» Document excerpt:
----

The outfit is doing more than just trading on nostalgia. The promo is clearly tailored to highlight what a modern character pipeline can do with a design fans know by heart. The classic teal and brown color scheme is intact, but now rendered with high-resolution textures, dynamic cloth simulation, and grime that builds across the adventure. It is a visual handshake between eras that also acts as an early engagement hook for PlayStation players who want to plant a flag in this new Lara before launch.
Sony’s marketing alignment underscores how central Legacy of Atlantis is to the franchise’s 30th anniversary push. By giving PS5 players a free cosmetic that directly references the PlayStation origins of Tomb Raider, Crystal Dynamics is reinforcing the sense that this remake is not just a modern version of an old game but a celebration of Lara’s entire history on console.
The biggest sign that this is a true new chapter rather than a museum piece comes from the woman playing Lara. Both Legacy of Atlantis and Catalyst are led by Alix Wilton Regan, a veteran of games like Dragon Age: Inquisition, Mass Effect 3, Cyberpunk 2077, and Assassin’s Creed Origins. Across those roles she has built a reputation for incisive, emotionally layered performances that can pivot from warmth to steel in a heartbeat.

----

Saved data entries
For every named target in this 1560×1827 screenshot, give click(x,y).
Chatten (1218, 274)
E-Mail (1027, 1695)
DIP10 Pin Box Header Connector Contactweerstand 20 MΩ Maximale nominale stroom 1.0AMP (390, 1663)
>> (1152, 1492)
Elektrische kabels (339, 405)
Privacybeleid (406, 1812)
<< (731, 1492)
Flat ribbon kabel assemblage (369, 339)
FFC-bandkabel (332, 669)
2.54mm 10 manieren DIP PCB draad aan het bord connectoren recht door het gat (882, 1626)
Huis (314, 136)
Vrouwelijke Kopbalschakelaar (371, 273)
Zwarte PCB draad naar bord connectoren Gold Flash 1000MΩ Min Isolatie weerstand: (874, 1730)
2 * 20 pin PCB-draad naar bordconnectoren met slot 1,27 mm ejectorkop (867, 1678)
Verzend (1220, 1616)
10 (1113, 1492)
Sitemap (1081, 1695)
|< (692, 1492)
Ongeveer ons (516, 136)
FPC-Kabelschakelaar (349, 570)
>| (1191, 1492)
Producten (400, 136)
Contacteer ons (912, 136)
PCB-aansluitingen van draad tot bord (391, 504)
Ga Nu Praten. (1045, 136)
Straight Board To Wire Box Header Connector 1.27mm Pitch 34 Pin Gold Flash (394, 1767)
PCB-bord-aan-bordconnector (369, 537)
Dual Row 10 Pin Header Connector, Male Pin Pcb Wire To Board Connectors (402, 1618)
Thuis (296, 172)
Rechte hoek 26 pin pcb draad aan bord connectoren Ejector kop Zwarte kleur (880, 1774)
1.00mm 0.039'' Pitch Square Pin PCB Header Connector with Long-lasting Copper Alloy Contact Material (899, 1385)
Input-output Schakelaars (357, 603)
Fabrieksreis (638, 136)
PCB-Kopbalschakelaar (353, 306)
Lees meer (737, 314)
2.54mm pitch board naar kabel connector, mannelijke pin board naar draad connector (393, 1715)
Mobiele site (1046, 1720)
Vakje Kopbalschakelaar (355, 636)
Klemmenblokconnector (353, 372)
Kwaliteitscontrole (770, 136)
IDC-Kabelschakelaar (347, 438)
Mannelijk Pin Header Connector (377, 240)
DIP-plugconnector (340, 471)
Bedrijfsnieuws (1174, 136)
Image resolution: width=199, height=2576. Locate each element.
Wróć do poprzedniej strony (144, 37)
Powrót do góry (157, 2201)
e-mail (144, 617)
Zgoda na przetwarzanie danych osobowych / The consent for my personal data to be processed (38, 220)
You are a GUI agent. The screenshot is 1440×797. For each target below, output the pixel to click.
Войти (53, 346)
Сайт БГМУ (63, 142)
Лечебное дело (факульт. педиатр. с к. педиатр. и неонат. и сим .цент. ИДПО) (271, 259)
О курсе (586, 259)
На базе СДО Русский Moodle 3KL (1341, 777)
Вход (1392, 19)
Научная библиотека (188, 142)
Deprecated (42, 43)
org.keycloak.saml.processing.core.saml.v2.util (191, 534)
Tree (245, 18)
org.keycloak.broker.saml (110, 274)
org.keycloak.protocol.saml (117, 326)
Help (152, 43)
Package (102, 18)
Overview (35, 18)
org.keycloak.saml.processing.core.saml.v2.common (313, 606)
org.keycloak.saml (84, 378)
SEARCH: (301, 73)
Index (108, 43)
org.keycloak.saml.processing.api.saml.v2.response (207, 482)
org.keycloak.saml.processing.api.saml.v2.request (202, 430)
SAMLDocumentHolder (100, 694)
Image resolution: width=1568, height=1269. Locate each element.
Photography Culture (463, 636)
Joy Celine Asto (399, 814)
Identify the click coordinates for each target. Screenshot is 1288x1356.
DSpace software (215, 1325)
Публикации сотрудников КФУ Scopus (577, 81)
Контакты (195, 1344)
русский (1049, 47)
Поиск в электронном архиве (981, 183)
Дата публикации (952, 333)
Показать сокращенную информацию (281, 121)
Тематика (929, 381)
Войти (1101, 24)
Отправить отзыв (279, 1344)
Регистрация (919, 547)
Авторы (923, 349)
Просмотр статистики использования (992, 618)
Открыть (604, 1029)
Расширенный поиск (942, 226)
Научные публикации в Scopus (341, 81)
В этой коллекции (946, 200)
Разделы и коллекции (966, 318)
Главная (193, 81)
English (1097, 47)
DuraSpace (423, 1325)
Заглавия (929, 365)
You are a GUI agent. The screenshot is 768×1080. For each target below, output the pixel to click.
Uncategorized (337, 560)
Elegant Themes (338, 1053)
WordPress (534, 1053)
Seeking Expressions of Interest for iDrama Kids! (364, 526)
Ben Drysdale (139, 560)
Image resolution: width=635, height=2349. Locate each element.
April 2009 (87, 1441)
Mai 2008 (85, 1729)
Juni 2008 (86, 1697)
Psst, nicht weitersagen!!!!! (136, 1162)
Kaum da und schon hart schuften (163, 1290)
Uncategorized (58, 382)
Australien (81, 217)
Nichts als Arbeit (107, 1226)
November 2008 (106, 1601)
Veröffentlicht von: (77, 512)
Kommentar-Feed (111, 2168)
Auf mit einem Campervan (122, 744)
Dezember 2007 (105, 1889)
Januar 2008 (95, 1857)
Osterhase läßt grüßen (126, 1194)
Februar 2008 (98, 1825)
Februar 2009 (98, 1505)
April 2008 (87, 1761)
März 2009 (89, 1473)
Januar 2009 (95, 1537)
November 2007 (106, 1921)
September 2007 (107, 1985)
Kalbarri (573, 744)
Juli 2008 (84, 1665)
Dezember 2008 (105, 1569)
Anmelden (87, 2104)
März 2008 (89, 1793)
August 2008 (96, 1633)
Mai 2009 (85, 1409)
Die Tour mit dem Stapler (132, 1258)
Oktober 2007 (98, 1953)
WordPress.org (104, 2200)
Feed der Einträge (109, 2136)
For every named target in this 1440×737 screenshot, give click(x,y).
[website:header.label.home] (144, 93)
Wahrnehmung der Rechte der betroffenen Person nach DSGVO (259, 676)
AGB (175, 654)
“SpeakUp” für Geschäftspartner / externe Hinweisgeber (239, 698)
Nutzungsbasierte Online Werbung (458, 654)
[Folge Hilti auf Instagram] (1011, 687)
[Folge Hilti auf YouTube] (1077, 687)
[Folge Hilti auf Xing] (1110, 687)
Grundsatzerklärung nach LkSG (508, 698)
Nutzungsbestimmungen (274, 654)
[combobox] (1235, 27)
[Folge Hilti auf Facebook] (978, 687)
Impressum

----

» Assignment: Carry on the Tomb Raider remake text from the point where it stops. The rows are separate material and are not part of the text about the Tomb Raider remake.

» Exercise answer:
Early snippets of her performance in the Game Awards trailer hint at a Lara who is more self-assured than the traumatized survivor of the 2013 reboot trilogy, yet less arch and untouchable than the original 90s icon. Regan’s delivery has a dry wit and a slightly older, grounded cadence that suggests this Lara knows exactly what she is getting into and relishes the intellectual challenge as much as the danger.
Crystal Dynamics and Amazon are describing her take on Lara as a fresh spirit with depth, and that choice of words is important. The tone here seems to be tilting back toward adventurous confidence and curiosity without ignoring the physical stakes of raiding tombs where one wrong step is fatal. Regan’s history as a player-driven protagonist in RPGs also implies a Lara whose personality can cover more range, from quietly analytical when decoding murals to wryly sardonic when a trap nearly takes her head off.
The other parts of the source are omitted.